Pay Up!

The Irish Times has reported Treasury Holdings v O’Kennedy (Dublin Circuit Court).

Treasury Holdings succeeded in its proceedings against Mary O’Kennedy. She failed to complete the purchase of an apartment from Treasury. She also failed to “engage” with Treasury, from which we can only surmise she did not properly defend the proceedings. Consequently we can only assume certain things;
1. She lacked the finance to buy, due to the collapse in the market providing mortgage finance; or
2. She sought to avoid completion because the market value was now less than the purchase price;
3. She was a “consumer”. She would, therefore, have had the benefit of the provisions of S.I. No. 27/1995 European Communities (Unfair Terms In Consumer Contracts) Regulations, 1995. Of course, if a proper defence is not advanced in the proceedings that benefit, if any, would be wasted
4. Her contract had a standard loan approval clause. Contracts for the purchase of property of the value of this apartment would normally contain a loan approval clause. If Ms. Kennedy was relying on drawing down borrowed finance to fund the purchase, that loan approval clause was a vital term her solicitor would require to be inserted before she signed the contract. There is no difficulty accessing suitable terms for such a clause; the Law Society of Ireland has published one (December 1979).
5. There is a problem however with most mortgage loan approvals; they do not guarantee the actual provision of the money. They are subject to conditions and the offer of finance can be withdrawn before drawdown.
6. The Law Society clause is slightly odd in its terms. It contains the words;

“…the loan approval is conditional on a survey satisfactory to the lending institution or a mortgage protection or life assurance policy being taken out or some other condition compliance with which is not within the control of the purchaser the loan shall not be deemed to be approved until the purchaser is in a position to accept the loan on terms which are within his reasonable power or procurement”

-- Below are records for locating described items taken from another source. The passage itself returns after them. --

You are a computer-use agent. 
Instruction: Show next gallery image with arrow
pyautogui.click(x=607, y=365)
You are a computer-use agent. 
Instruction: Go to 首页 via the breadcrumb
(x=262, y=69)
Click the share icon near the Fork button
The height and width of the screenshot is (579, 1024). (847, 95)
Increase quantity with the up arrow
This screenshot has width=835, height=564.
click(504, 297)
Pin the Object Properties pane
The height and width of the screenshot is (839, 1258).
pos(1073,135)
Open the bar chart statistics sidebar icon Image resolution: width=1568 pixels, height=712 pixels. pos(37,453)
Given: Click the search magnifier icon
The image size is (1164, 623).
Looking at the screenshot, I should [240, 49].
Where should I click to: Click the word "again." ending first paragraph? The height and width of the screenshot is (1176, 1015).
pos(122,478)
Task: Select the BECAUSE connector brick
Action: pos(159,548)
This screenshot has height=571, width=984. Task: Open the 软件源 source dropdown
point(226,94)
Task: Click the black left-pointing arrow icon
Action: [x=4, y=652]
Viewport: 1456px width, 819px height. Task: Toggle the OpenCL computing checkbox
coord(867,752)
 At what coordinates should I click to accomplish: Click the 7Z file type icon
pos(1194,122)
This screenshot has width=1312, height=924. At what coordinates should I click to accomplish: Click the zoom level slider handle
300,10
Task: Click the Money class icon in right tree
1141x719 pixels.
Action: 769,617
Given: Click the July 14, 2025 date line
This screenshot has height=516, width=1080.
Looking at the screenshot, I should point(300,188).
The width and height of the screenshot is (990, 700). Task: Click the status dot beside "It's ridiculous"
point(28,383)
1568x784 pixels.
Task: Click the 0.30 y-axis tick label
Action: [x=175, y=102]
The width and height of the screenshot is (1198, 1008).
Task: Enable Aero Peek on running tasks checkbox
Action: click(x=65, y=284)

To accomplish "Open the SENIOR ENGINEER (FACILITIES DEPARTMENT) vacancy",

Arguably, the phrase “accept the loan” must mean “accept the money” as opposed to “accept the offer of money”.
7. There is, nonetheless, the possibility of the purchaser having a loan approval clause and a loan approval and being left without the money and with the liability under the contract.
8. Worse than that, developers often demand the deletion of the loan approval clause after the issue of the loan approval letter to the purchaser. (They refrain from returning the contract, signed by the developer, having received it signed from the purchaser). Deletion should be resisted.
9. A solicitor would be wise to get the agreement of the purchaser in writing to the deletion of the loan approval clause and wiser still to tell the purchaser in writing that the contract is no longer conditional and that he or she will be required to complete even if he or she cannot obtain a mortgage.
10. That aside, it is not wise to put up no defence to the developer’s proceedings seeking specific performance of the contract.